Just something that's confusing me: People say Tornadus-T is useless/underwhelming outside of Rain because then Hurricane has 70% Accuracy... what about Excadrill without Sand, or even Swift Swimmers without Rain (except for Kingdra, he could afford setting up its own rain)? I mean, even Ninetales could revenge kill Excadrill because it was just so slow.
My problem is that Excadrill / Swift Swimmers were so ridiculously broken inside / outside of sand / rain that it was prudent to ban them. On the other hand, Tornadus-T isn't THAT overpowered even in the rain, while outside of it, it is just totally unremarkable.
Anyway, a couple of things I was thinking about today about Tornadus-T. There are two cases that are sort of similar in the past: DPP UU Crobat and DPP Latias. Both were fast hard hitters but were not blatantly overpowered like some other BL / OU Pokemon were / are. Crobat was fast, could abuse Brave Bird easily, use Roost to heal itself and U-turn out just like Tornadus-T could. Latias used her bulk to spam powerful Draco Meteor / Surf to break down defensive Pokemon. Lets just look at Tornadus-T's advantages over both
with respect to their metagames:
Against Crobat:
- Regenerator means it doesn't have to waste a turn using Roost
- Hurricane doesn't take recoil
- Has better 2 move coverage
- Not as crippled by status (especially burn)
Against Latias:
- Not Pursuit weak
- Regenerator
- Main spamming attack does not drop Special Attack
However, there are also disadvantages:
Crobat was better in these ways:
- Not weather dependent
- Actually outsped every non-Scarfer (except for Electrode at the time), while Tornadus-T is outsped by a couple of pretty decent Pokemon (Weavile / Jolteon).
- Roost - While needing an extra turn to use, it actually allowed Crobat to take down potential counters without having to switch-out at all (eg against Registeel and Weezing, he could just Taunt, Brave Bird, Roost if necessary, rinse and repeat).
- Actually has significant resistances (Shaymin, Gallade, Roserade, etc)
Latias was better in these ways:
- Not weather dependent
- Could actually cripple EVERY ONE of its counters with a timely Trick, something which Tornadus-T could only skirt around with U-turn.
- Was ridiculously bulky and also had significant resistances which made half the metagame a liability to it.
- Coverage move was actually spammable - Latias generally had nothing to lose when spamming Surf, Tyranitar and Scizor risked getting killed by it, so Pursuit was a risky move.
- Could run a whole bunch of very viable sets - Specs was the best, but it was also able to run Scarf, Life Orb + 3 attacks, Calm Mind (offensive and balanced), defensive and support sets.
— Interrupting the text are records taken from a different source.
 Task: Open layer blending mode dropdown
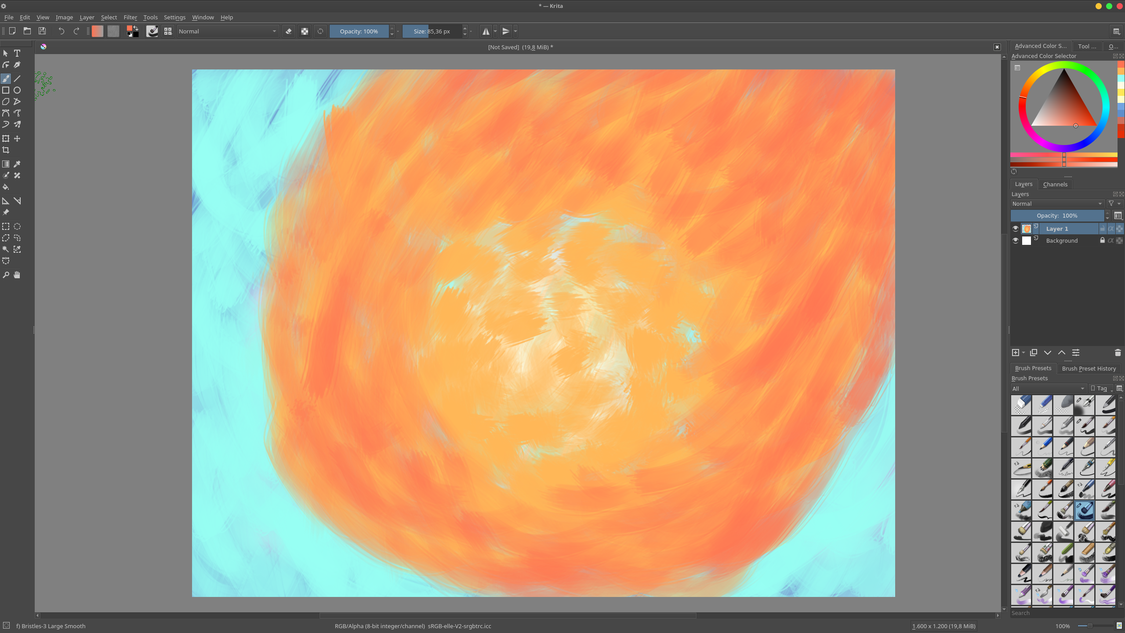click(1057, 204)
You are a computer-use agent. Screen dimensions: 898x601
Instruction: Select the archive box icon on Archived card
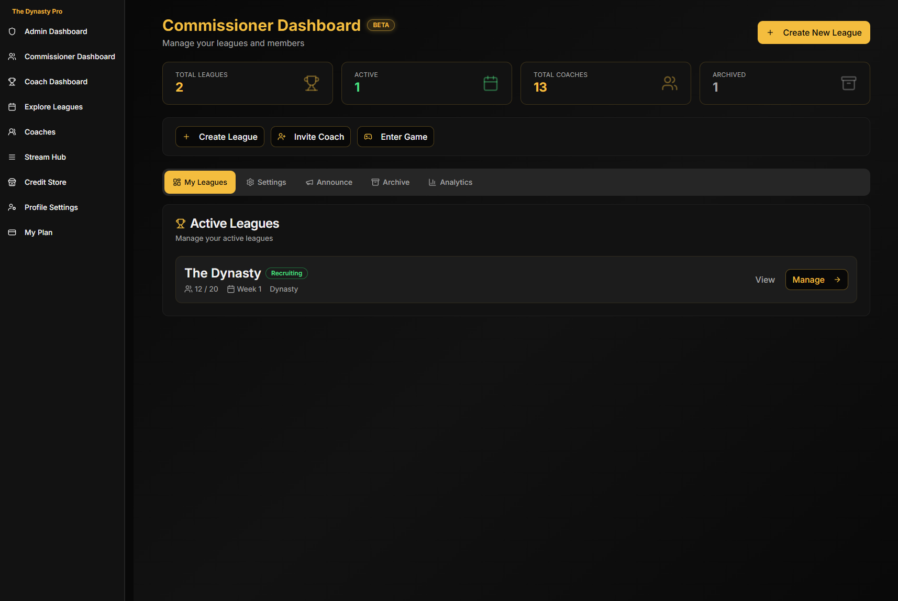coord(849,83)
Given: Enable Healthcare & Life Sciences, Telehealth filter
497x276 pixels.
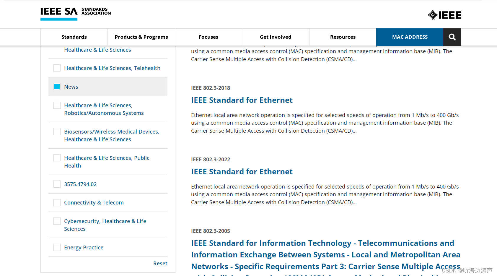Looking at the screenshot, I should coord(57,68).
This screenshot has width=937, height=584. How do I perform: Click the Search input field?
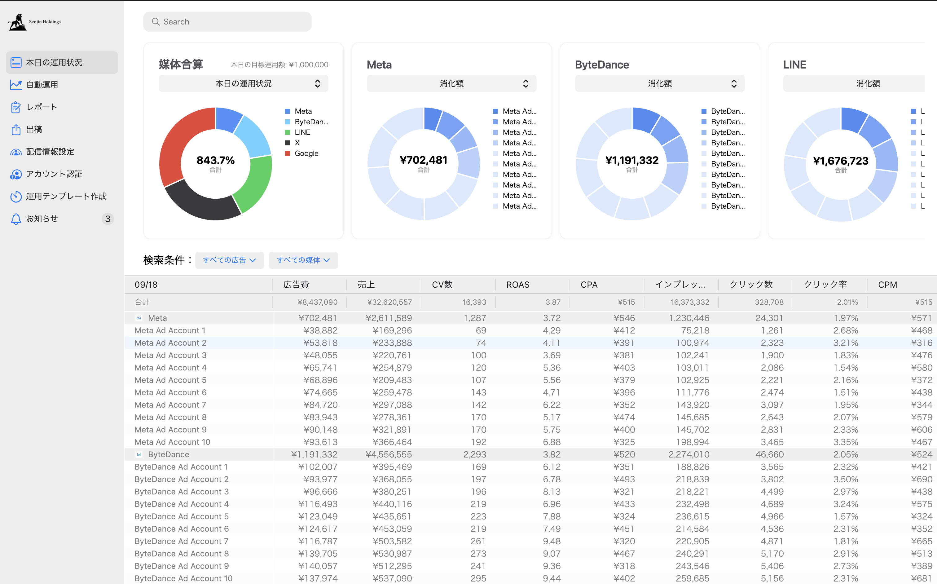point(227,22)
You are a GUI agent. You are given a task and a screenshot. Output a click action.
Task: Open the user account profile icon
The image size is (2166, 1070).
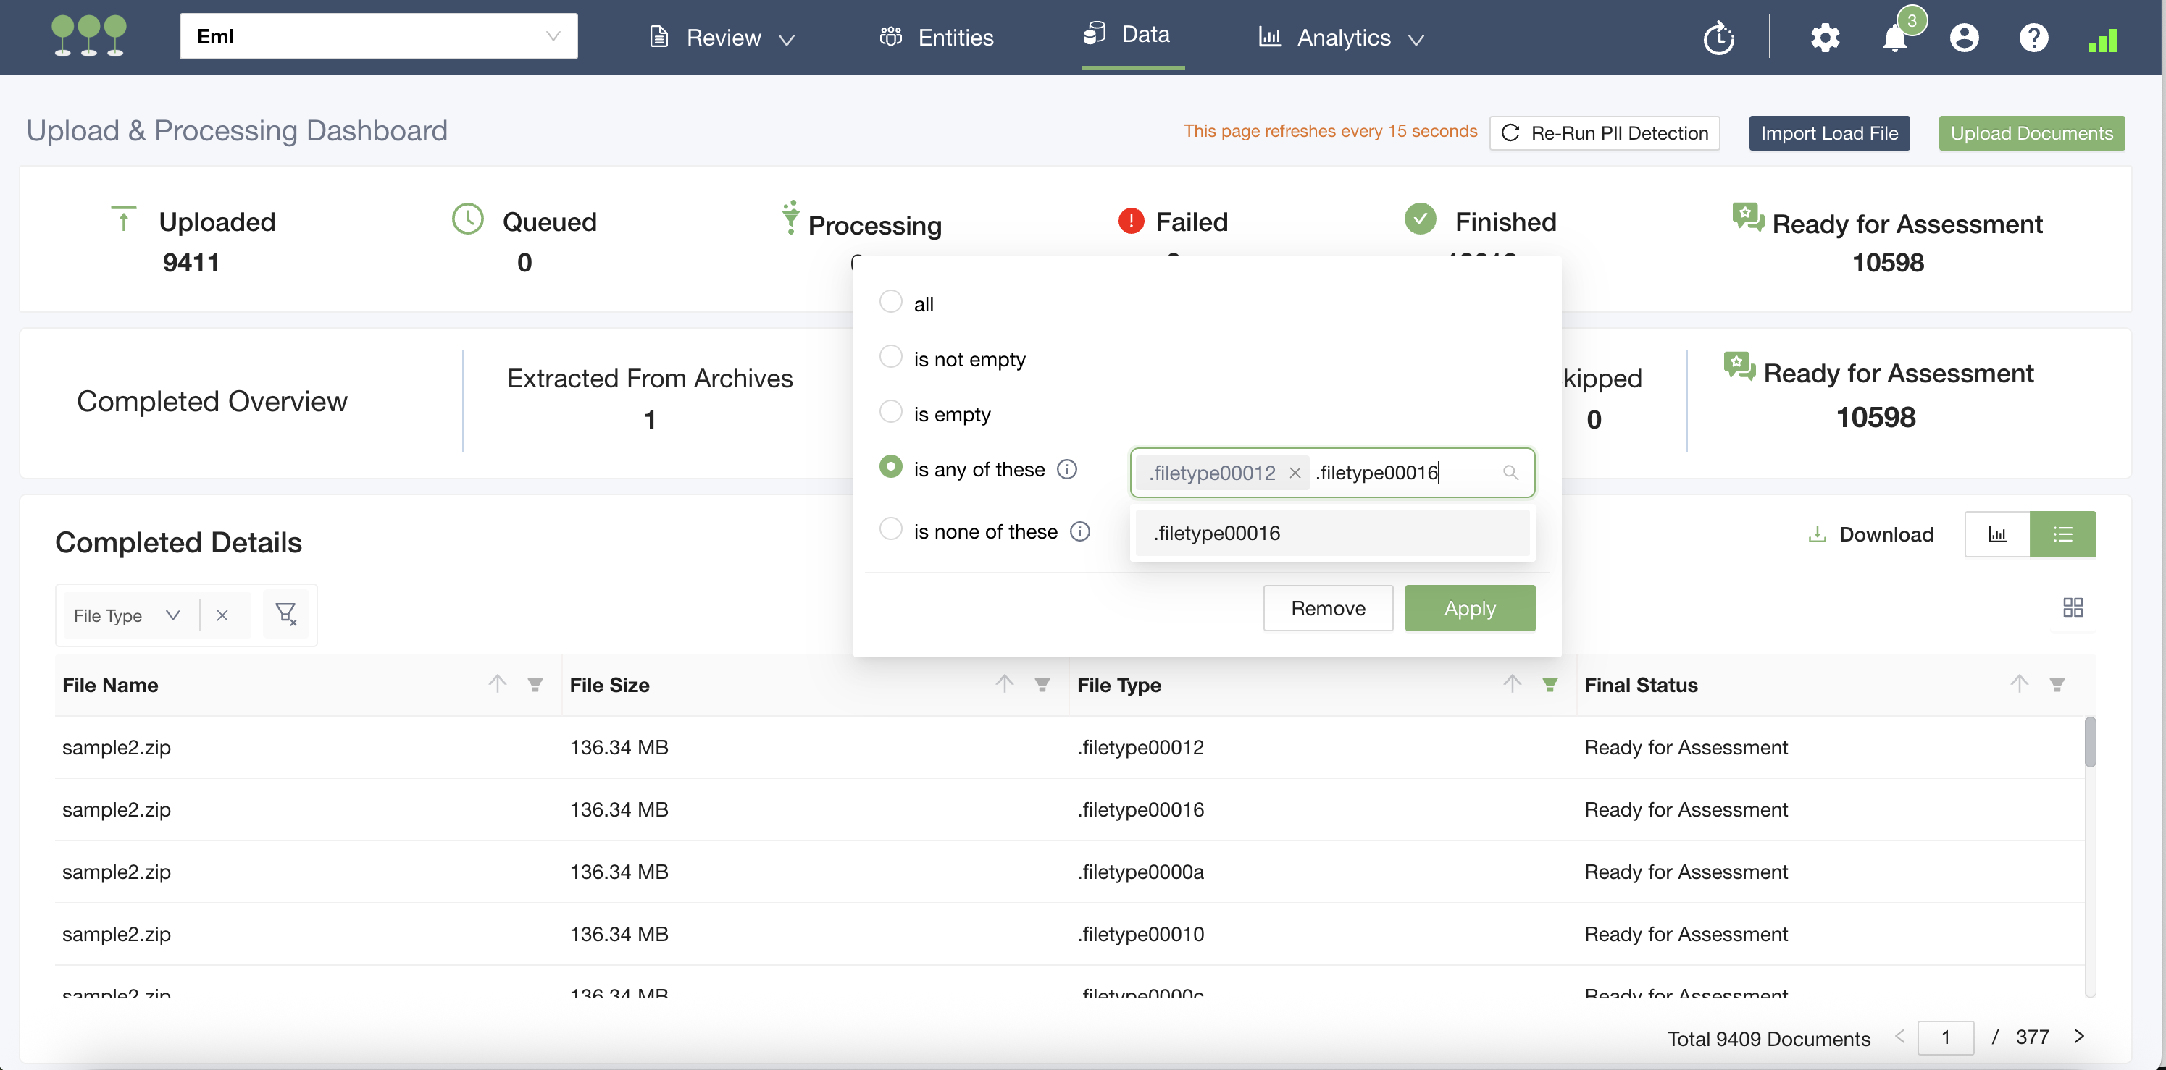[x=1964, y=38]
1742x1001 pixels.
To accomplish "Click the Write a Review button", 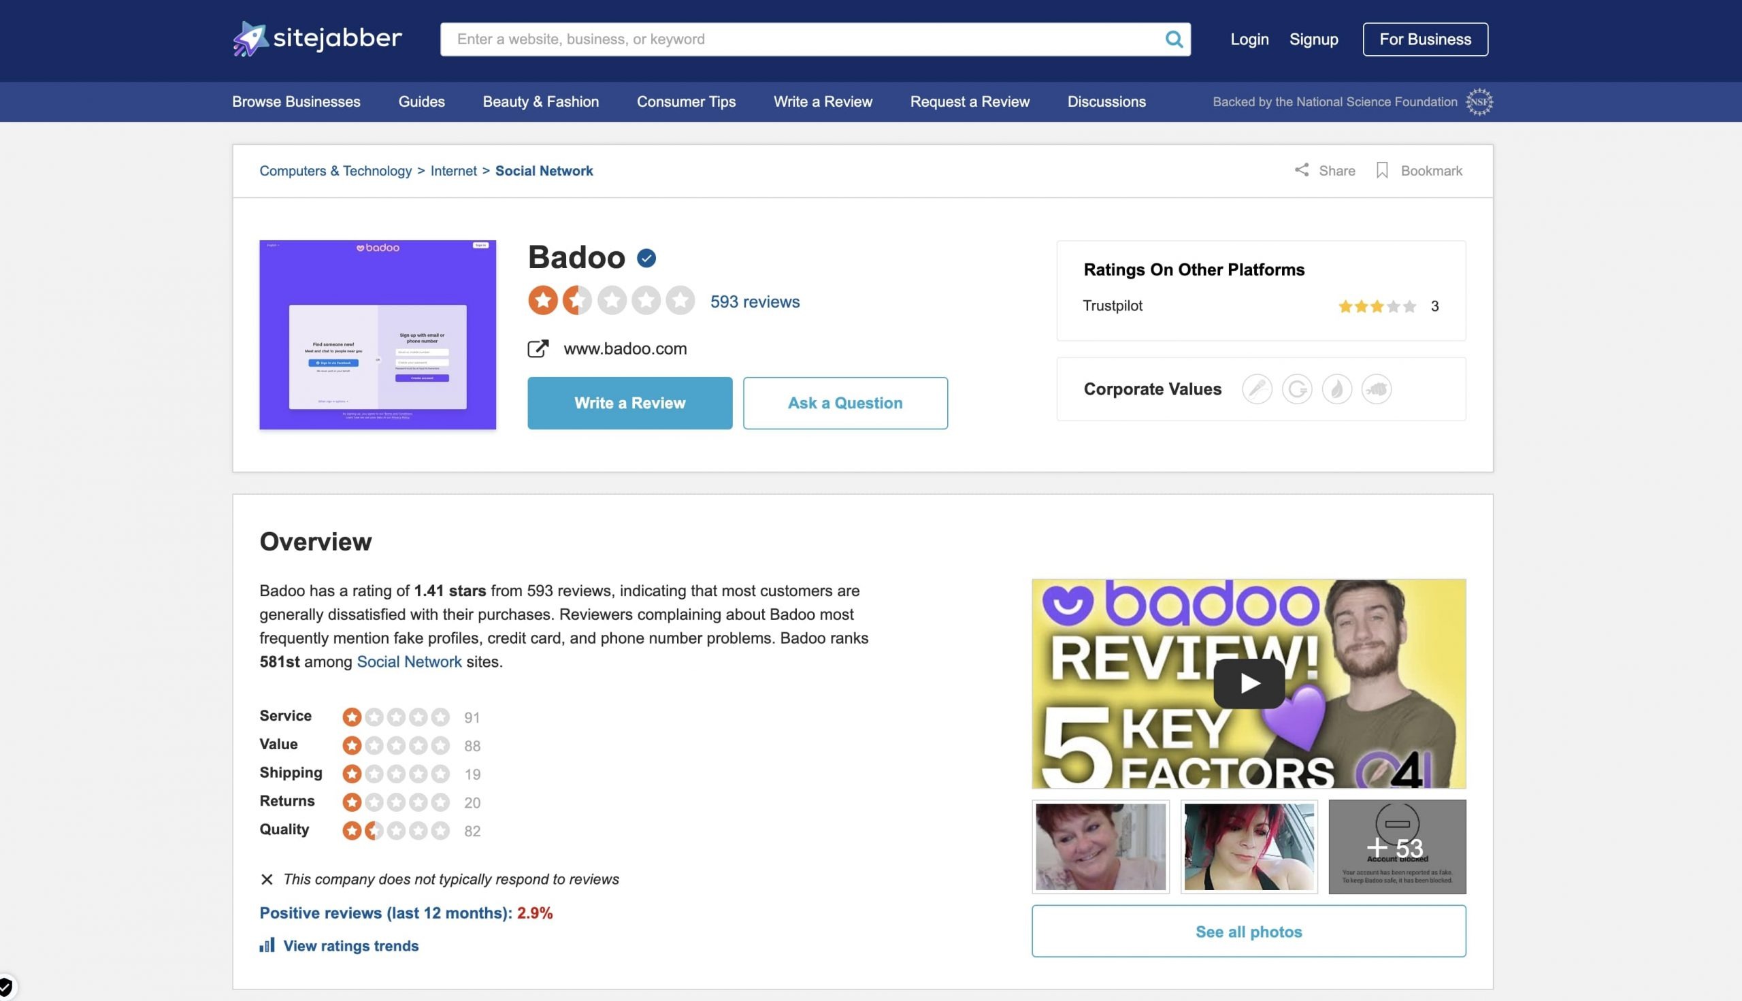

So in the end, I think what brings Tornadus-T down and stops it being broken are the two things in which I bolded. Like I said in my previous post, rain is not that common that it can be classified as standard battle conditions, which means it is still significant support. The other important thing about the other two Pokemon that pushed them over the edge, was the fact that had way more safe switch-ins that Tornadus-T did. Crobat had numerous resistances (especially 4x resistances), and serviceable bulk in the UU tier. It was also able to defeat a number of seeming checks without having to switch-out. Latias had a bunch of resistances (Fire/Water/Grass core ONLY got a new lease on life AFTER her banning) as well as huge special bulk, allowing her to switch in repeatedly into attacks and nuking stuff. Tornadus-T really needs to be careful switching into attacks, since it's not very bulky, and its main resistance, Fighting, isn't much of a resistance when shit like Breloom 2HKOes you with Low Sweep + Bullet Seed and Terrakion just destroys you with CB Close Combat. It's relatively safe coming in for a revenge, but hey, pretty much every Pokemon is.